Why he always has a notebook on hand:
“I love writing things down. I always do notebooks. It’s fun to doodle in them. There’s the space in between sleep and awake when you go to bed where usually you come up with good ideas, and if you don’t write them down, you’ll forget them. Salvador Dalí used to purposely train himself to get to that place. But you just have to be disciplined and make yourself write it down. But the best ideas you get just by looking around. I come up with ideas just like seeing kids on the subway or going to a new city and seeing what people are doing. And a lot of times you just take what they give you, and you just twist it.”

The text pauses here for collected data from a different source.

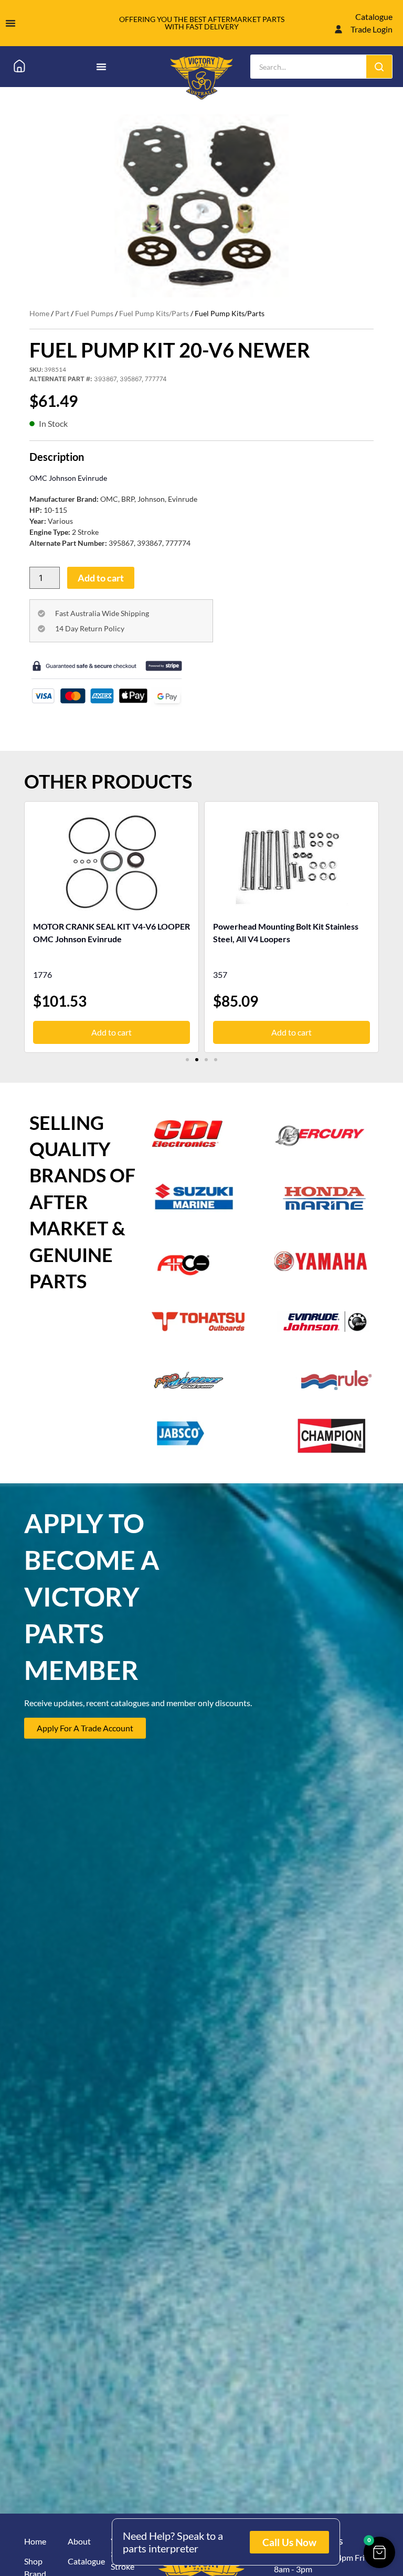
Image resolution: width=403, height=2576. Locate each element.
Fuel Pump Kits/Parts (154, 313)
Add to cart (101, 578)
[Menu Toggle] (10, 23)
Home (39, 313)
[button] (187, 1059)
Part (62, 313)
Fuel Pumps (94, 313)
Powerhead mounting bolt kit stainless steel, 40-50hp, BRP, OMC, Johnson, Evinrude (285, 938)
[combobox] (308, 66)
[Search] (379, 66)
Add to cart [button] (111, 1032)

What he does with all the crafty objects in his kit:
“Some things stay in my kit for years and have traveled around the world with me—you never know when it’s gonna come out. It could be feathers from a beach that aren’t as pristine as ones you would get in midtown, to things from a hardware store or an art store. Or I’ll take a byproduct from something. I use a lot of the same suitcases, and they come with all this stuff in it you don’t need, but you can take pieces out of it like the nylon and mesh. I work with [photographers] Inez and Vinoodh a lot, and anything can happen on those shoots. We did something for that Comme des Garçons book, and we pulled a wig out that I’ve had in the kit for years, and it became an arts-and-crafts session. The makeup artist, Yadim, started pulling yarn out of his kit, and he put it coming out of the girl’s mouth... It was very weird, but I guess it’s knowing the right time that it can be pulled off.”

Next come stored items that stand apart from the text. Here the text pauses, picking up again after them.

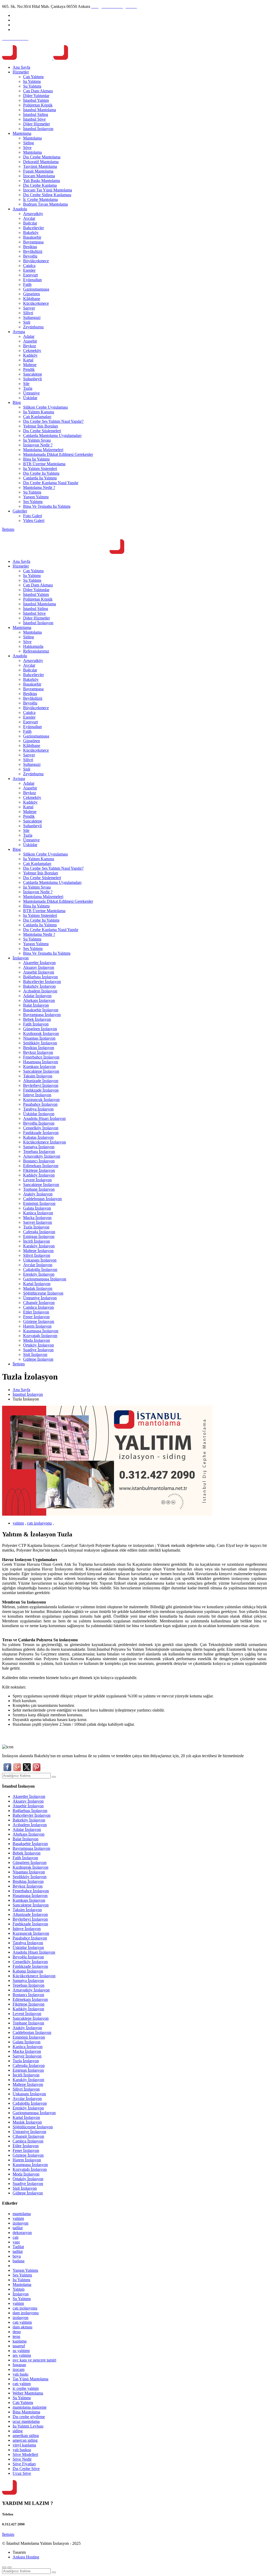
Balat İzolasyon (36, 1005)
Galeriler (20, 511)
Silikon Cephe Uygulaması (45, 407)
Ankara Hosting (26, 2557)
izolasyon (20, 2223)
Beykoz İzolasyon (38, 1052)
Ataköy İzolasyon (38, 1194)
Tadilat (18, 2246)
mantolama (22, 2213)
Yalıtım (18, 2289)
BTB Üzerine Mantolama (44, 464)
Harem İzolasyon (37, 1326)
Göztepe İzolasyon (38, 1321)
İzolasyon (21, 958)
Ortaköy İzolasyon (38, 1345)
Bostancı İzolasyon (39, 1161)
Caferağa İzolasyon (39, 1232)
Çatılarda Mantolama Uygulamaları (52, 435)
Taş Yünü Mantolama (30, 2379)
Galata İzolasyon (37, 1208)
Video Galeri (33, 520)
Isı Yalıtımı (32, 81)
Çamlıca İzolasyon (38, 1307)
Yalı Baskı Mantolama (41, 180)
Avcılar (29, 218)
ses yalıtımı (22, 2355)
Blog (17, 402)
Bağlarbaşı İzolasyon (40, 977)
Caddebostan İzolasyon (42, 1198)
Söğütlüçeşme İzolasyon (43, 1293)
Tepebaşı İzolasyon (39, 1151)
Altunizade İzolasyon (40, 1080)
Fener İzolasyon (36, 1316)
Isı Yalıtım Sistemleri (40, 468)
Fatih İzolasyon (36, 1024)
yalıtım (18, 1523)
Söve (27, 147)
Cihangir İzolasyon (39, 1302)
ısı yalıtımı (21, 2350)
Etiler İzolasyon (36, 1312)
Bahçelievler (33, 228)
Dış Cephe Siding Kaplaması (47, 195)
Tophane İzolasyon (39, 1189)
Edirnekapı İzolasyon (40, 1165)
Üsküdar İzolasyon (38, 1113)
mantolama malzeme (29, 2407)
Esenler (29, 270)
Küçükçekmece (36, 303)
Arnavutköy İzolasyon (41, 1156)
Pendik (29, 369)
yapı (16, 2242)
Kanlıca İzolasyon (38, 1213)
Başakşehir (32, 237)
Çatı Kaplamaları (37, 416)
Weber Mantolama (28, 2393)
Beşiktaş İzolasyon (38, 1047)
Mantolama (22, 133)
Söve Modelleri (25, 2454)
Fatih (27, 284)
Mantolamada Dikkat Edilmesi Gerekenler (58, 454)
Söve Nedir (22, 2459)
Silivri (28, 313)
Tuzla (27, 388)
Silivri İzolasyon (36, 1255)
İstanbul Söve (34, 119)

“Water actually moves at a very slow rate, like hair does. It’s weird, like water’s always trying to push and move its way out, so a lot of the way it forms is similar to hair. We contacted [ocean photographer] Ben [Bugden], and he sent us his archive. We picked out things that I could see a connection [to hair], and then we worked with a really amazing casting director in London, Shelley Durkan. We wanted all kinds of young, cool kids, so we actually decided to go to London instead of over here. My friend Paul Wetherell shot the portraits—we just did a really packed two days. It was really crazy production.”

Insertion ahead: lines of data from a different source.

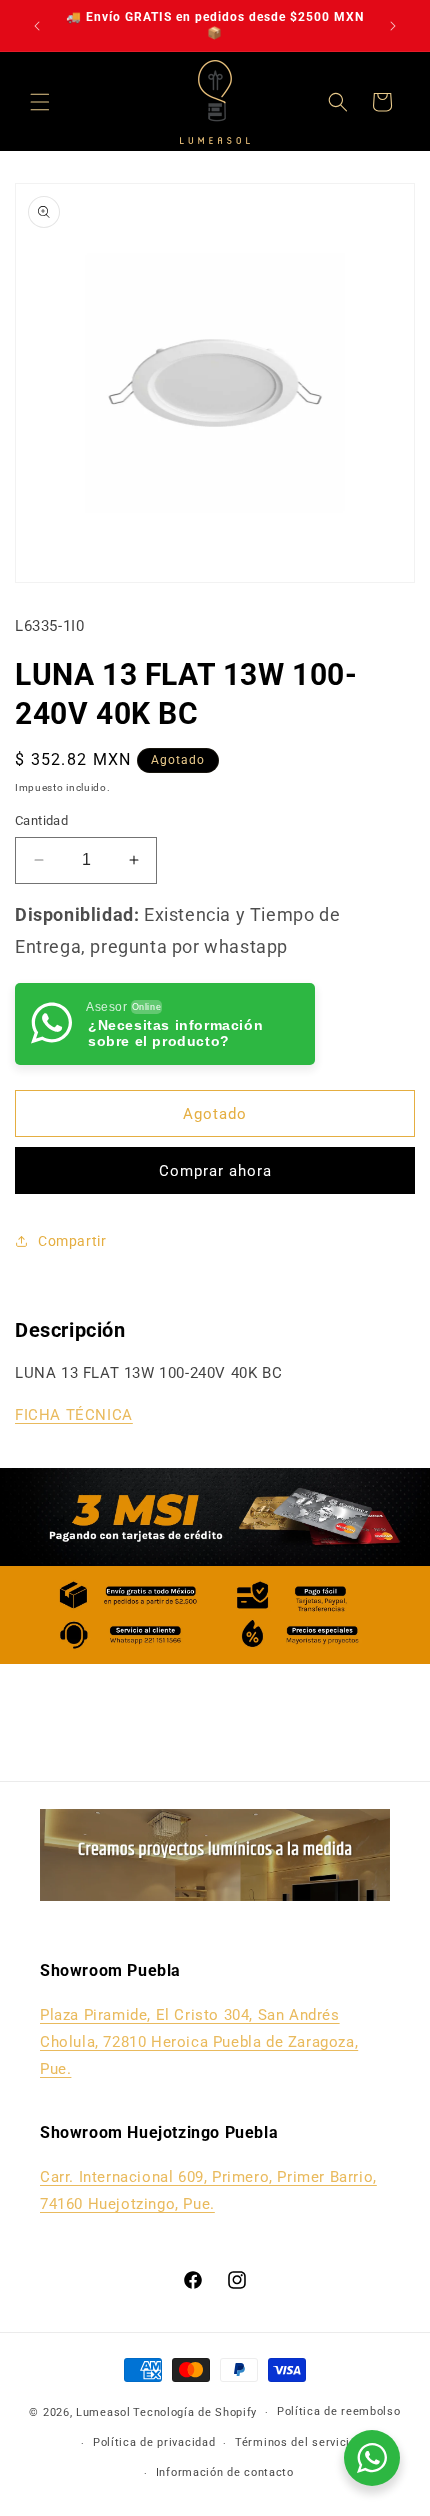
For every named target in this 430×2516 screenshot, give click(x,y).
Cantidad (41, 820)
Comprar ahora (215, 1171)
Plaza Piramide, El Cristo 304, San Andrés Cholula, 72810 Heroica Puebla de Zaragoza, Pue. (199, 2042)
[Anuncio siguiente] (393, 26)
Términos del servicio (296, 2442)
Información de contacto (225, 2472)
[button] (40, 102)
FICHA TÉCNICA (74, 1415)
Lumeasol (103, 2412)
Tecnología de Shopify (195, 2412)
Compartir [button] (72, 1241)
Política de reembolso (339, 2411)
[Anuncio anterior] (37, 26)
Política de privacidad (154, 2442)
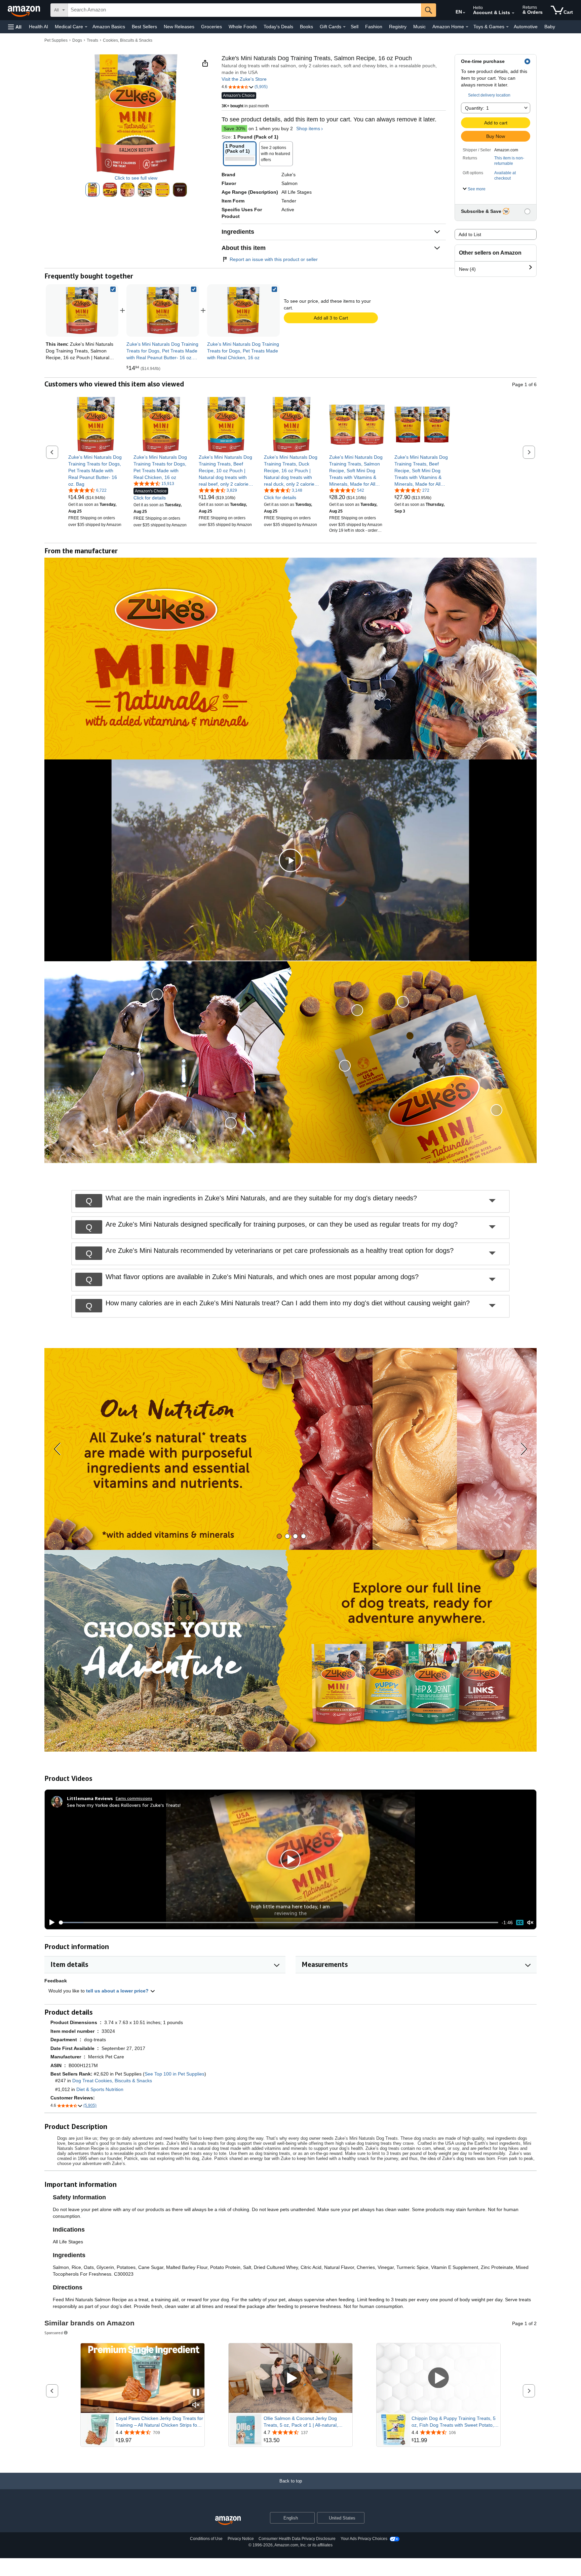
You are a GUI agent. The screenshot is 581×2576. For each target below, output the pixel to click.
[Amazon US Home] (228, 2521)
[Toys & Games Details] (507, 27)
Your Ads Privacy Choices (364, 2538)
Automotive (526, 26)
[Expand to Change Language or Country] (464, 12)
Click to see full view (136, 178)
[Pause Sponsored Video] (196, 2393)
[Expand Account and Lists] (513, 13)
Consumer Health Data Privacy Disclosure (297, 2538)
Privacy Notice (241, 2538)
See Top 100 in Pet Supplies (174, 2074)
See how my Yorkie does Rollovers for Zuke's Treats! (124, 1805)
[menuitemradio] (520, 1923)
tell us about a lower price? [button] (118, 1990)
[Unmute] (530, 1923)
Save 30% (234, 128)
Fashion (373, 26)
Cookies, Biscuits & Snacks (127, 40)
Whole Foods (243, 26)
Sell (354, 26)
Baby (549, 26)
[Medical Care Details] (86, 27)
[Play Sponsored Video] (290, 2378)
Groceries (211, 26)
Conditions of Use (206, 2538)
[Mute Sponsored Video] (196, 2405)
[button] (15, 26)
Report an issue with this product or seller (274, 259)
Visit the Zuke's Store (244, 79)
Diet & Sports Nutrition (99, 2089)
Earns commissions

There’s one water bottle he carries everywhere:
“I was trying to find a water bottle that not only can be refilled but you can also refill from a public restroom in Mexico. There’s this company [ÖKO], and then there’s another company called LifeStraw. It’s not just like a carbon filter, it’s a very advanced filter. Technically, you can take water out of a gutter in India and drink it and you won’t get sick. I’ve tested this thing. It’s cool because you realize, especially in this business and travel, just how much waste [there is]. The carbon footprint is the scariest thing. I haven’t used a plastic water bottle in two years.”
On shopping for vintage:
“I buy a lot of stuff at Boot Barn. But I avoid buying things new, because there’s so much out there already in the world. I avoid buying plastic at all costs. With work life, sometimes it’s really hard to find how that works, you know; I work in the fashion industry. But I think that there’s a lot of labels that are coming to the table right now, and it’s more about buying things that last. We worked with Zero + Maria Cornejo for years. She’s all about it. There’s all these websites that you can now check on things, and how things are made, what chemicals they use. People are really into it. It’s cool. It’s not a weird thing anymore.”